GIVEN PASSAGE:
■ ■ ■ ■ ■ ■ ■
Derivatives designated as a net investment hedge

March 31, 2015 December 31, 2014
(unaudited - millions of Canadian $, unless noted otherwise) Fair value1 Notional or principal amount Fair value1 Notional or principal amount
Asset/(liability)
U.S. dollar cross-currency interest rate swaps
(maturing 2015 to 2019)2 (670 ) US 2,700 (431 ) US 2,900
U.S. dollar foreign exchange forward contracts
(maturing 2015) (91 ) US 3,500 (28) US 1,400
(761 ) US 6,200 (459 ) US 4,300
1 Fair values equal carrying values.
2 Net income in the three months ended March 31, 2015 included net realized gains of $3 million (2014 - gains of $6 million) related to the interest component of cross-currency swaps which is included in interest expense.

Balance sheet presentation of net investment hedges

The balance sheet classification of the fair value of derivatives used to hedge the Company's net investment in foreign operations is as follows:

(unaudited - millions of Canadian $) March 31, 2015 December 31, 2014
Other current assets 63 5
Intangible and other assets 2 1
Accounts payable and other (370 ) (155 )
Other long-term liabilities (456 ) (310 )
(761 ) (459 )

FINANCIAL INSTRUMENTS

Non-derivative financial instruments

Fair value of non-derivative financial instruments

The fair value of the Company's notes receivable is calculated by discounting future payments of interest and principal using forward interest rates. The fair value of long-term debt and junior subordinated notes is estimated using an income approach based on quoted market prices for the same or similar debt instruments from external data service providers. The fair value of available for sale assets has been calculated using quoted market prices where available. Credit risk has been taken into consideration when calculating the fair value of non-derivative instruments.
■ ■ ■ ■ ■ ■ ■
RECORDED DATA:
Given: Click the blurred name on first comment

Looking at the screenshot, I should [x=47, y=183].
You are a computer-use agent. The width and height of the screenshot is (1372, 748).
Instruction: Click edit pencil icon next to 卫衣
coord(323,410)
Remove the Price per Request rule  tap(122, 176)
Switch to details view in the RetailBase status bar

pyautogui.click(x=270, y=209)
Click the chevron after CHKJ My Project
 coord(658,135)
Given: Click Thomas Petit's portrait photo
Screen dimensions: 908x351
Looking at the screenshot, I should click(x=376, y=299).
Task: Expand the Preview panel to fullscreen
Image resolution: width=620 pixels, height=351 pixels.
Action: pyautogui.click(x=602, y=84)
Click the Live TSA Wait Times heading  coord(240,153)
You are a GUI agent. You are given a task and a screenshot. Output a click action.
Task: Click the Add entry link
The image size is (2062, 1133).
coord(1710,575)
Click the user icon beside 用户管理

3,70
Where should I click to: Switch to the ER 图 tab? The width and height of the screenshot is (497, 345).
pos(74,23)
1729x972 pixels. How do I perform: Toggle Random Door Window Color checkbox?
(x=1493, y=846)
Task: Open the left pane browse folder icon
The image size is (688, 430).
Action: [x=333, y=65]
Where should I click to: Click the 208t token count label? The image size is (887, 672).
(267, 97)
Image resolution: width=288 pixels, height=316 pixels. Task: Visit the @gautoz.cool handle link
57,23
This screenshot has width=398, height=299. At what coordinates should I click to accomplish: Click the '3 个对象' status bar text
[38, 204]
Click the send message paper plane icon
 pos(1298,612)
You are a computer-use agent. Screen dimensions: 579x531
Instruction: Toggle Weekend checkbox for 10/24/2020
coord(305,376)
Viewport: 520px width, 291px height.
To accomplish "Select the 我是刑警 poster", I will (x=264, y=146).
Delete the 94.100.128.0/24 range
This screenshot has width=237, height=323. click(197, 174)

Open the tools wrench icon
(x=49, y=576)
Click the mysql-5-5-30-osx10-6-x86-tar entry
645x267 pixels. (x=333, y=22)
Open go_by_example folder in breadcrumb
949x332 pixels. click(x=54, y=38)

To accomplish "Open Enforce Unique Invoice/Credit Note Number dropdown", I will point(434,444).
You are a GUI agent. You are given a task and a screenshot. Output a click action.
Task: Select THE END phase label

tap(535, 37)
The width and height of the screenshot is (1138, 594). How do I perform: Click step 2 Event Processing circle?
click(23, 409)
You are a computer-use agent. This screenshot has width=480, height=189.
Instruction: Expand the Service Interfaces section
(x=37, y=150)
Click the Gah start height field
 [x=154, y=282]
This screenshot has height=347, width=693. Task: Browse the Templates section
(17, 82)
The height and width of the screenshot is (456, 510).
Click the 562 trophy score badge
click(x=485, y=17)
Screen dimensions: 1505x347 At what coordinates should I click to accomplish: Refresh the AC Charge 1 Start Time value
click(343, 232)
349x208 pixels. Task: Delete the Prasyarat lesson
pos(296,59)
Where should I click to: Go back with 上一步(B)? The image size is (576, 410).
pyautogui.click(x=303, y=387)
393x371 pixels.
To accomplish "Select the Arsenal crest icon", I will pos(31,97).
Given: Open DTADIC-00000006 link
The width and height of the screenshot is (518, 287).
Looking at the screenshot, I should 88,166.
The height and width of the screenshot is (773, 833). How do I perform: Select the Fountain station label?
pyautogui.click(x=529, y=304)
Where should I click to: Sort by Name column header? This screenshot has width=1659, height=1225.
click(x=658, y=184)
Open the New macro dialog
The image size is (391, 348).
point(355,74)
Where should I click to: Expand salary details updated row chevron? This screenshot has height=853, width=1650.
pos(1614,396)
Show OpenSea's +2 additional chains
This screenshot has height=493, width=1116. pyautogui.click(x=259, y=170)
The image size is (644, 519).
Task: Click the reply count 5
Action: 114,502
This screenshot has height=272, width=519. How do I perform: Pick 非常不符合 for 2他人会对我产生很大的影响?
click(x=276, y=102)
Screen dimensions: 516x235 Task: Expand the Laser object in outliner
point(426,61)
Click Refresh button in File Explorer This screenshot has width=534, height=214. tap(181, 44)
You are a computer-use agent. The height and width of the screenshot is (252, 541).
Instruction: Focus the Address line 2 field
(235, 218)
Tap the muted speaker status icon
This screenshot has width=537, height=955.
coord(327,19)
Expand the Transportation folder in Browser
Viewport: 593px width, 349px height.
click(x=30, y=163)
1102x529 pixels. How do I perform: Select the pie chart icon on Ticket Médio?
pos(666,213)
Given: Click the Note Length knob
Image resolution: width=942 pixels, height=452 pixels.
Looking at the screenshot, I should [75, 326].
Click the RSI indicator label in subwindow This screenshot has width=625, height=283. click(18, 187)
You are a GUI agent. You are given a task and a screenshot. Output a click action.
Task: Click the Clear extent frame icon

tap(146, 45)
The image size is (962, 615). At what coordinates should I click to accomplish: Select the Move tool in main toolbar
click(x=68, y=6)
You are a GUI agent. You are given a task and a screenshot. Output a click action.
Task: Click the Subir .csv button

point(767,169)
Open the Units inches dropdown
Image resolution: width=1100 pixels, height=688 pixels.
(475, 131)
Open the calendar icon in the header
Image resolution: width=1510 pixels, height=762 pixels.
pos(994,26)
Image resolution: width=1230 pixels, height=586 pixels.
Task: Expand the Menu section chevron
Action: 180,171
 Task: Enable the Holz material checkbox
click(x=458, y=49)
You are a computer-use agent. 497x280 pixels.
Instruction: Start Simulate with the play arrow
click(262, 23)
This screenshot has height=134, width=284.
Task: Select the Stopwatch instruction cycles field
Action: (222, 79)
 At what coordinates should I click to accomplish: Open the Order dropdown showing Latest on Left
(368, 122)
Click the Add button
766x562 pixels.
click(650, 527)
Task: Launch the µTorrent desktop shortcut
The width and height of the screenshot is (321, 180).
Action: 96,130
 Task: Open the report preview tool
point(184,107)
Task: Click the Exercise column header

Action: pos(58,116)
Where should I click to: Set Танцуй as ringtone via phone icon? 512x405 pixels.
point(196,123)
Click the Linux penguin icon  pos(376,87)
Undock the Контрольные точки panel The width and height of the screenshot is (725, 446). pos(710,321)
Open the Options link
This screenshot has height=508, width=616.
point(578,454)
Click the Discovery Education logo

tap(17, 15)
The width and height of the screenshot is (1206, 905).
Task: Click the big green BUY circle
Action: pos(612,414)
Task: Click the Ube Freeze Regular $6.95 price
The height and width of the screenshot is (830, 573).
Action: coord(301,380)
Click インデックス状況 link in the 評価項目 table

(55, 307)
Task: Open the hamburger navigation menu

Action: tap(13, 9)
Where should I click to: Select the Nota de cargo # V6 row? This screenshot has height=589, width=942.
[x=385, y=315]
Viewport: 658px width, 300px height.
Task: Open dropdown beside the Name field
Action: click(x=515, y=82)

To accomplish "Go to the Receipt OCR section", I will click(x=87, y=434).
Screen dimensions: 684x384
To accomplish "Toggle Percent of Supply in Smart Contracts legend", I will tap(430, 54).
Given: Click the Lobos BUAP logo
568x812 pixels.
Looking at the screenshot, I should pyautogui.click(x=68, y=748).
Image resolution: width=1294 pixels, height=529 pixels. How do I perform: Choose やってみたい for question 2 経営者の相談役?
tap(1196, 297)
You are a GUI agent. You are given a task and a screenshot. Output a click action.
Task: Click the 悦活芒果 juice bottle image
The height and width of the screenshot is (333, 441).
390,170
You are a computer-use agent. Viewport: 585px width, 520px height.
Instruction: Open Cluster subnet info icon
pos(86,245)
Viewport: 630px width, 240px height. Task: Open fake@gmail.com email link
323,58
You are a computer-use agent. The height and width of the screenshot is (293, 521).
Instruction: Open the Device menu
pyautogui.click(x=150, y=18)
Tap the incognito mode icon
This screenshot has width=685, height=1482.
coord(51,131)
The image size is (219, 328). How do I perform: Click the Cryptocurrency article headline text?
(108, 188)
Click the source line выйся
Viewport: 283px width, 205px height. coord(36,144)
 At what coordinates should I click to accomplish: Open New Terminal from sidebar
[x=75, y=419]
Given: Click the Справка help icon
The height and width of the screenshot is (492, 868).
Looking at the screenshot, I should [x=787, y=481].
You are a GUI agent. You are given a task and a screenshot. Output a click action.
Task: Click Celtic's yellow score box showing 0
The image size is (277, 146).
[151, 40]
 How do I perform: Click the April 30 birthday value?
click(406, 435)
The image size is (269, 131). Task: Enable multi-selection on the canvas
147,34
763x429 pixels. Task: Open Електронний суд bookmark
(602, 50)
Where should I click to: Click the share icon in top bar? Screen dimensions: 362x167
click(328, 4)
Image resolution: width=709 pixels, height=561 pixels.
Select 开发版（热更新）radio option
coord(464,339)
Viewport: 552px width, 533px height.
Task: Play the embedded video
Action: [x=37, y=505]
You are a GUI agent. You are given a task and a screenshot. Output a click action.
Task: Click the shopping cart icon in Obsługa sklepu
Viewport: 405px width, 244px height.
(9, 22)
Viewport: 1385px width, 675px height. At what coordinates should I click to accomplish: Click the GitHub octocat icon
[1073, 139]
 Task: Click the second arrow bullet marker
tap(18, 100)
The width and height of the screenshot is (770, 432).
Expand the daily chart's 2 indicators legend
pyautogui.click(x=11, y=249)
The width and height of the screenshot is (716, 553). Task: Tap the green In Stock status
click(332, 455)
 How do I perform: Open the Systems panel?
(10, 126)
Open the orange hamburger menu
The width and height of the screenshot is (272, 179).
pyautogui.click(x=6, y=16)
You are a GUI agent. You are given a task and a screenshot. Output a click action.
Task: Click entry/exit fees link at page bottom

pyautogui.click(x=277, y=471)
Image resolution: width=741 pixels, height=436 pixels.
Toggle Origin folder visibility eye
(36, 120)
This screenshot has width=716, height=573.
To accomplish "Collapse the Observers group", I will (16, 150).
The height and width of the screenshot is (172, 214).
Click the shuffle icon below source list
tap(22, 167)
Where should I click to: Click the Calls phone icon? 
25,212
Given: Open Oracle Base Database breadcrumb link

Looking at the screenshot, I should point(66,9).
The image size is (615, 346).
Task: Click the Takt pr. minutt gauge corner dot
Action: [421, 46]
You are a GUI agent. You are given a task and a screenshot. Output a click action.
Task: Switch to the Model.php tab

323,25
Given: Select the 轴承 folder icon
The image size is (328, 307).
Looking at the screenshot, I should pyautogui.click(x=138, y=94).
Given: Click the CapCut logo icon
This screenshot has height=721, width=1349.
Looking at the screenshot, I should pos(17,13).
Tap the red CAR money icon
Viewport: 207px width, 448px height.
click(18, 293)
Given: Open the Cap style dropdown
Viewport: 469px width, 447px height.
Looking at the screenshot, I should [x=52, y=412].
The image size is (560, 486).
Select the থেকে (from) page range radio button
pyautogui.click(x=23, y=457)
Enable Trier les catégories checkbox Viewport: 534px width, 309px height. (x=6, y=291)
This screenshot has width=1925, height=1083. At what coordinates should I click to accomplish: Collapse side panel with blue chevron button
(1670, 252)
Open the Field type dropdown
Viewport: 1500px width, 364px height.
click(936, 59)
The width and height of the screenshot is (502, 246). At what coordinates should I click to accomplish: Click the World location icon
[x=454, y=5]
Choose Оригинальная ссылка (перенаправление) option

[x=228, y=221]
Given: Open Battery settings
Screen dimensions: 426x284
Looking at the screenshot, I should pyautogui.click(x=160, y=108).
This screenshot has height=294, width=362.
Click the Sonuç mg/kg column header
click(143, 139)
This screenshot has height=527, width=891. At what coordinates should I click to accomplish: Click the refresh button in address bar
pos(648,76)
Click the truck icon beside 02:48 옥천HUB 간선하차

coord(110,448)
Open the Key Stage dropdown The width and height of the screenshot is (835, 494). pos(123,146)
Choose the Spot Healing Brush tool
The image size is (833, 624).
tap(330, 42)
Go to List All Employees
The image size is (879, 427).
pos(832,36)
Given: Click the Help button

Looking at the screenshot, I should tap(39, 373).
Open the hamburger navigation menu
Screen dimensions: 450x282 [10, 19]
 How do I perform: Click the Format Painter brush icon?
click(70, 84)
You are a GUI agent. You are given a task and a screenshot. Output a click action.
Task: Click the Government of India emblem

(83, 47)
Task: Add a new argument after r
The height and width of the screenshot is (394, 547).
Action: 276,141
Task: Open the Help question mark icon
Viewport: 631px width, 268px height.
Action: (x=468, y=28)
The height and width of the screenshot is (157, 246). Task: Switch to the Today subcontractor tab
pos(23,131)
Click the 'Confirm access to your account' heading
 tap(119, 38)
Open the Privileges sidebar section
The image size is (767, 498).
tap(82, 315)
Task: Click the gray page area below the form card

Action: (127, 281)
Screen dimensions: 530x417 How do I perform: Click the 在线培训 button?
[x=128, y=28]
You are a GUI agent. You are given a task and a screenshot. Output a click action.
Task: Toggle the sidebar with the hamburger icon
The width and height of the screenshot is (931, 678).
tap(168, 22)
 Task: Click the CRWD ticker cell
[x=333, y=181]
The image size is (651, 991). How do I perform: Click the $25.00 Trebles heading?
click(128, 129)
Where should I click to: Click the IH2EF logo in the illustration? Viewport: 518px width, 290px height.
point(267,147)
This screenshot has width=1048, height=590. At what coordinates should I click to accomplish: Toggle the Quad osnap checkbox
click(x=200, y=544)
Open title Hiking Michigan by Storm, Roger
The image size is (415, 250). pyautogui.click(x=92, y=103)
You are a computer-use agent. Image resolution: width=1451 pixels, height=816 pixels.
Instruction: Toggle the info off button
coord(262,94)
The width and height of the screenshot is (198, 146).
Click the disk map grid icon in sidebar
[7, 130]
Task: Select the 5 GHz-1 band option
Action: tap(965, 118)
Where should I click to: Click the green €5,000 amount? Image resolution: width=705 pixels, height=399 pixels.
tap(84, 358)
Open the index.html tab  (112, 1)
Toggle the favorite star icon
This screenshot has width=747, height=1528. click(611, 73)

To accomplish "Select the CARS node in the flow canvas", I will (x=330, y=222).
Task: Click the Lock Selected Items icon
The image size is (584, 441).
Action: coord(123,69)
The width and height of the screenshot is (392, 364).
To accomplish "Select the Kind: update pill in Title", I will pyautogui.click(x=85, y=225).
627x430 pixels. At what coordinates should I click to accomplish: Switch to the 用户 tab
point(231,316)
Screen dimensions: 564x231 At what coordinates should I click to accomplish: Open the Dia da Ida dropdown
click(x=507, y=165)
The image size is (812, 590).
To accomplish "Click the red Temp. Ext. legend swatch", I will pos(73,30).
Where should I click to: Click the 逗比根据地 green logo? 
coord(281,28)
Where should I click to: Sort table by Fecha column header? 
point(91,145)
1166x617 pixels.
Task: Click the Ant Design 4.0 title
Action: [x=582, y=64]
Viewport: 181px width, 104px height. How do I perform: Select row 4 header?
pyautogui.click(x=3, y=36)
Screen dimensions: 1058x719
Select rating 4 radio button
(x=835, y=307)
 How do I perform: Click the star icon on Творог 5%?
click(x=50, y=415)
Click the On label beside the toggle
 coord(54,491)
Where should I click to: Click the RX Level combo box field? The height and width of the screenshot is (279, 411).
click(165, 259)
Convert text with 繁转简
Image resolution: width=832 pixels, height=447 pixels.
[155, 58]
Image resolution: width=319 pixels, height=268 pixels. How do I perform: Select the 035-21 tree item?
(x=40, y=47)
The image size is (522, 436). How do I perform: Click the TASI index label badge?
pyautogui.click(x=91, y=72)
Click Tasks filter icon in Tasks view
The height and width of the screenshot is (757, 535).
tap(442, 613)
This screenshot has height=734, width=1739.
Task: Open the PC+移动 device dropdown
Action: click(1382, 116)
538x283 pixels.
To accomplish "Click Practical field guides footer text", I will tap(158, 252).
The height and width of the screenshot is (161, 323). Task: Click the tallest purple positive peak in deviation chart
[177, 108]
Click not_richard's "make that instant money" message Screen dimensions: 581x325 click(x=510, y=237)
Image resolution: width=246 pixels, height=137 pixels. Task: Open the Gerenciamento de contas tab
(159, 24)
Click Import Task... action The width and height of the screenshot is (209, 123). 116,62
■ ■ ■ ■ ■ ■ ■
DIRECTIONS:
1. In the net investment hedge passage, how is the fair value of long-term debt and junior subordinated notes estimated?
2. Update the listing lines starting at the one containing "At what coordinates should I click to accomplish: Open the Order" and ending at the one containing "Action: pos(58,116)", replacing "Exercise" with "Workout" and leaving everything else unchanged.

THE REPLIES:
1. It is estimated using an income approach based on quoted market prices for the same or similar debt instruments from external data service providers.

2.
 At what coordinates should I click to accomplish: Open the Order dropdown showing Latest on Left
(368, 122)
Click the Add button
766x562 pixels.
click(650, 527)
Task: Launch the µTorrent desktop shortcut
The width and height of the screenshot is (321, 180).
Action: 96,130
 Task: Open the report preview tool
point(184,107)
Task: Click the Workout column header

Action: pos(58,116)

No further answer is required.